Look through the listing underneath for "will", and copy every line that has it.
━━━
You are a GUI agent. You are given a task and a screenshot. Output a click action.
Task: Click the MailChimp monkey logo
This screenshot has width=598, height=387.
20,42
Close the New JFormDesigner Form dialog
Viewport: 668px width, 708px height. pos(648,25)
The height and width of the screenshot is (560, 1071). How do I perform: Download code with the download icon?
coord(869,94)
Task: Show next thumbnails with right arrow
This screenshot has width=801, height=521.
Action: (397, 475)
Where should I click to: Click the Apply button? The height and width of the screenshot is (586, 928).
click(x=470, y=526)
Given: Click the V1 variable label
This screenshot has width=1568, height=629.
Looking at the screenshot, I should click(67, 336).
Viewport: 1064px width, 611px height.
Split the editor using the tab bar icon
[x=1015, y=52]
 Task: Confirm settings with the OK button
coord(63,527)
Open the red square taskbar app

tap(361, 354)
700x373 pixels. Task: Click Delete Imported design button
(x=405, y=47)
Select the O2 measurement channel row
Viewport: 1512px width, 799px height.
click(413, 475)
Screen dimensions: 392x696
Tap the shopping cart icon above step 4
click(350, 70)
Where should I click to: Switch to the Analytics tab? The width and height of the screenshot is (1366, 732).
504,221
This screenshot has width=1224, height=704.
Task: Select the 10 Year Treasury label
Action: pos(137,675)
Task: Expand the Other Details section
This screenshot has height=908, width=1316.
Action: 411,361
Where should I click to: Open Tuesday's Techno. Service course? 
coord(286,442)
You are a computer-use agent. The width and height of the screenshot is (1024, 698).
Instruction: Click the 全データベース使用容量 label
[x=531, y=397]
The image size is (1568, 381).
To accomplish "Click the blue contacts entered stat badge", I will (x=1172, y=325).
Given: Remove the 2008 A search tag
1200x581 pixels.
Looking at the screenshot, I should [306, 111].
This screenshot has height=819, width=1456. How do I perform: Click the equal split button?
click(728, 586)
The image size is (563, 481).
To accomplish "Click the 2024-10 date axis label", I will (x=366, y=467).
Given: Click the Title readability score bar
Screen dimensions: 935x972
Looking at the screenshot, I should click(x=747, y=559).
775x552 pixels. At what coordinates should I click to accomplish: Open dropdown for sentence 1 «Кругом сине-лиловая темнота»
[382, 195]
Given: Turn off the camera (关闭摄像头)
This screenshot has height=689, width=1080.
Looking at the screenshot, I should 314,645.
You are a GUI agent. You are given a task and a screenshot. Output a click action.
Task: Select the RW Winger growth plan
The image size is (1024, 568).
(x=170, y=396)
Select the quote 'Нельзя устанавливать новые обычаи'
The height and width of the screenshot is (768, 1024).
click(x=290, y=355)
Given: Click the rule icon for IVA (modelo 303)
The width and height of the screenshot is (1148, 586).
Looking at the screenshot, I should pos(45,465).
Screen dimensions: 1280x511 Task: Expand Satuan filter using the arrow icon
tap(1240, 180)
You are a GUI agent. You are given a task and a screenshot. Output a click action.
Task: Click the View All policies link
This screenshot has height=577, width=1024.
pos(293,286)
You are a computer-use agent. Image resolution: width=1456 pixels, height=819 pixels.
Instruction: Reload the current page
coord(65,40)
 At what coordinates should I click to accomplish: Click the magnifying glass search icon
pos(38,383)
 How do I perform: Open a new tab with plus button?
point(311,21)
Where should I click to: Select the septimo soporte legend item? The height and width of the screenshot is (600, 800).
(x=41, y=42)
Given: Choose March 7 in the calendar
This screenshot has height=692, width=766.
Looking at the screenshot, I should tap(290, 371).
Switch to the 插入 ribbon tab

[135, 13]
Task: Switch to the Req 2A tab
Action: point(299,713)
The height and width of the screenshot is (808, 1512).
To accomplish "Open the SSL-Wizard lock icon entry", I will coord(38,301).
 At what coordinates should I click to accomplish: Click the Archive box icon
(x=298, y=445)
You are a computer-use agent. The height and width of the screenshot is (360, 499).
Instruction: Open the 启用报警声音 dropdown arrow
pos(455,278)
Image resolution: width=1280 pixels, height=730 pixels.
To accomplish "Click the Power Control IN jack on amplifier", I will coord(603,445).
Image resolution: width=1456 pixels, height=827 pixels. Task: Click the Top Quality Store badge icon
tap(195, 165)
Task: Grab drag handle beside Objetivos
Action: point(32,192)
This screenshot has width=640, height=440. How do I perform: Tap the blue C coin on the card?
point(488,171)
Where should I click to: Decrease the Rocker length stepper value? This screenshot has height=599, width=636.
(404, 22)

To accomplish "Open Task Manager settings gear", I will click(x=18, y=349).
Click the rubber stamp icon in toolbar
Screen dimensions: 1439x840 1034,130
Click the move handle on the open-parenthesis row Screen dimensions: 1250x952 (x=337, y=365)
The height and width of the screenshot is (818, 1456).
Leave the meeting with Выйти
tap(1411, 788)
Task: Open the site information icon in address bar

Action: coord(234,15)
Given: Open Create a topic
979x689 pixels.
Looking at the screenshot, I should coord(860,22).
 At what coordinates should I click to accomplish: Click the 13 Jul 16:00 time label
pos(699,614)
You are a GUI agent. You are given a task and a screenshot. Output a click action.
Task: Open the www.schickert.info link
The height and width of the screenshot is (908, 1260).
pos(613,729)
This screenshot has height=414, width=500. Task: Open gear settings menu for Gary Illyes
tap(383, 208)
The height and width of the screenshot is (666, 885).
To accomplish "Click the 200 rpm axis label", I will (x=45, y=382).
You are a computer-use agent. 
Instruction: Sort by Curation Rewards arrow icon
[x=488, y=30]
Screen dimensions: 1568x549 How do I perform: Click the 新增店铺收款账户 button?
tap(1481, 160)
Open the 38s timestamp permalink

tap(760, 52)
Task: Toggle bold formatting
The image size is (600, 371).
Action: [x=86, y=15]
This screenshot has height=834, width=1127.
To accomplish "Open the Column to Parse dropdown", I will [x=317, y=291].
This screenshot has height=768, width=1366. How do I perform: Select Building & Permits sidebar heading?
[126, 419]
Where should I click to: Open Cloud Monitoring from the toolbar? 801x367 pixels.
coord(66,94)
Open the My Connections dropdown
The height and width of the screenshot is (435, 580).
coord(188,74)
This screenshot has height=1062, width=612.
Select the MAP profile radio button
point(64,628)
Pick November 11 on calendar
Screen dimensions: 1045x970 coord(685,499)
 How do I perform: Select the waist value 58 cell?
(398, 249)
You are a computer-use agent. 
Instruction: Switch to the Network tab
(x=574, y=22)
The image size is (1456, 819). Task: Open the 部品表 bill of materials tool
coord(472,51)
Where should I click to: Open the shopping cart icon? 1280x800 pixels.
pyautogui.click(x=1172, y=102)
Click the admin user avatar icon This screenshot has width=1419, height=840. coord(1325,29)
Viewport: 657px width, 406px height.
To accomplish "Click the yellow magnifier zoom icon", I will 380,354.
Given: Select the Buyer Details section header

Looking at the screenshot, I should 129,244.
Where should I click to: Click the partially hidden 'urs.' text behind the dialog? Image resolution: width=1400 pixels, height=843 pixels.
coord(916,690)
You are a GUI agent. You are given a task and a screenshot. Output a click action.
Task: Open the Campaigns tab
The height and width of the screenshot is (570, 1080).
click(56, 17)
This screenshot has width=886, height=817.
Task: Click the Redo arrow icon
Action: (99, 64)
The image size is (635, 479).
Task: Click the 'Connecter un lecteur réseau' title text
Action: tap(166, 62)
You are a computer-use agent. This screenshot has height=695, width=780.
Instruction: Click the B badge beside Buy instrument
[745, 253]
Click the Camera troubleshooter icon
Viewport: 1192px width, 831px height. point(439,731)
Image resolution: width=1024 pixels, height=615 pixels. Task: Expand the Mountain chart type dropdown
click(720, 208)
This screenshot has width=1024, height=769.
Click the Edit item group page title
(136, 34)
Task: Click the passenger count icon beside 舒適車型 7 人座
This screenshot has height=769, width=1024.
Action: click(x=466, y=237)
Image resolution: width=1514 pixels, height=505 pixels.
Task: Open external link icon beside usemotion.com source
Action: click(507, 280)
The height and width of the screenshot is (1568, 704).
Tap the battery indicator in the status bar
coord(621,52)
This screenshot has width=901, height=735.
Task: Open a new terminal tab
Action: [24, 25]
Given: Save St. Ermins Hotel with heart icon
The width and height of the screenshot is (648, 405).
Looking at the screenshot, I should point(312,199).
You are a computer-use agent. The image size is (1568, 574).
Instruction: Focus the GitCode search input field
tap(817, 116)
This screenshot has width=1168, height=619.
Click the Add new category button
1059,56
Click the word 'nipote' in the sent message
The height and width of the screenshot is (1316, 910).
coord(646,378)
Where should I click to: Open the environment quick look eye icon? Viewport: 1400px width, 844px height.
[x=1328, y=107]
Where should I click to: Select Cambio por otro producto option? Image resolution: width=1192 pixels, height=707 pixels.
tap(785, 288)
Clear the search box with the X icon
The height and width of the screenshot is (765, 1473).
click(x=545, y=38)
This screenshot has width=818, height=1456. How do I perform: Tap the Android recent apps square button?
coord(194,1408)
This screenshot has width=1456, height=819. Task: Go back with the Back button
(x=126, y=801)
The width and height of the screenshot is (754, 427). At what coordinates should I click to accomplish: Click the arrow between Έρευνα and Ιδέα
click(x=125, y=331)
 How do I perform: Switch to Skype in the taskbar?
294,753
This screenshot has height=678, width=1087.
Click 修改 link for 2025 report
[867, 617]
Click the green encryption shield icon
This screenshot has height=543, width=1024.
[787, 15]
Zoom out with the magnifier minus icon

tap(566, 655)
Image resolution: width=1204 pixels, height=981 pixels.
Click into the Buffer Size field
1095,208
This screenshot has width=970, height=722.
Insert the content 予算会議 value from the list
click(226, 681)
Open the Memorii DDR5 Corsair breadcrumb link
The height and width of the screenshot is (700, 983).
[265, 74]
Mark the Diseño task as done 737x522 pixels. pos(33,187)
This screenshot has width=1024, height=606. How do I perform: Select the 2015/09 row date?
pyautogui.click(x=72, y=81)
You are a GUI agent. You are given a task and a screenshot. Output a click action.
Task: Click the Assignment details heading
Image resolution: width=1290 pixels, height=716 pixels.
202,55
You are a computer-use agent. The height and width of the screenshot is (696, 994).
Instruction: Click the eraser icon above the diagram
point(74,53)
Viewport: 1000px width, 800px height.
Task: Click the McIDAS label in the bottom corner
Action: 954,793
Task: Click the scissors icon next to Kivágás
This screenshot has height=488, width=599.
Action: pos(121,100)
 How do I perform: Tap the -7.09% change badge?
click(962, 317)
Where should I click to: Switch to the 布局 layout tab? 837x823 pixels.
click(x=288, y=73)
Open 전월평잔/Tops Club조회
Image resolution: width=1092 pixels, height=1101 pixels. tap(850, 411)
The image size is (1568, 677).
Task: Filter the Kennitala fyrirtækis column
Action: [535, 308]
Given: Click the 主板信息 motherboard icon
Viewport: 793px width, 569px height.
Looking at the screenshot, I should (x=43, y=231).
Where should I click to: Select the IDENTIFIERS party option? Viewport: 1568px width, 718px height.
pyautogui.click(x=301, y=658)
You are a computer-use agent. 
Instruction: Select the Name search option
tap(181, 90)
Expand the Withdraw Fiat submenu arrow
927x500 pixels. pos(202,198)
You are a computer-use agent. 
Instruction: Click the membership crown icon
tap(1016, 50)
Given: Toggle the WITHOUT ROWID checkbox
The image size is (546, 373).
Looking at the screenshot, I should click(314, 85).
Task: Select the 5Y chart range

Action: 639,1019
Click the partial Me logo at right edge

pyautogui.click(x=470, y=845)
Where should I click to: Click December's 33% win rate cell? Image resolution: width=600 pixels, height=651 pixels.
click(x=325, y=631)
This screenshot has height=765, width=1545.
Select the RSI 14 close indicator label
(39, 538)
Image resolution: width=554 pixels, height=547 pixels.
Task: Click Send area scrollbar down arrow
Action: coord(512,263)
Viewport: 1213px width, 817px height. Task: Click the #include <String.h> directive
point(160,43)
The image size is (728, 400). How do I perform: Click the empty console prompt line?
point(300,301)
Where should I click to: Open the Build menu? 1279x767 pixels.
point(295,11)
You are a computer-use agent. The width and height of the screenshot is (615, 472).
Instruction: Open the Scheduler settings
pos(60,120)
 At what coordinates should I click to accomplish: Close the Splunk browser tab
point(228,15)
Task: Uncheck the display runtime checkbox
━━━
> _Output of the task_
To accomplish "Click the blue contacts entered stat badge", I will (x=1172, y=325).
To accomplish "Click the 2024-10 date axis label", I will (x=366, y=467).
To accomplish "Open the SSL-Wizard lock icon entry", I will coord(38,301).
To accomplish "Click the Power Control IN jack on amplifier", I will coord(603,445).
To accomplish "Open Task Manager settings gear", I will click(x=18, y=349).
To accomplish "Click the 200 rpm axis label", I will (x=45, y=382).
To accomplish "Open the Column to Parse dropdown", I will [x=317, y=291].
To accomplish "Click the yellow magnifier zoom icon", I will 380,354.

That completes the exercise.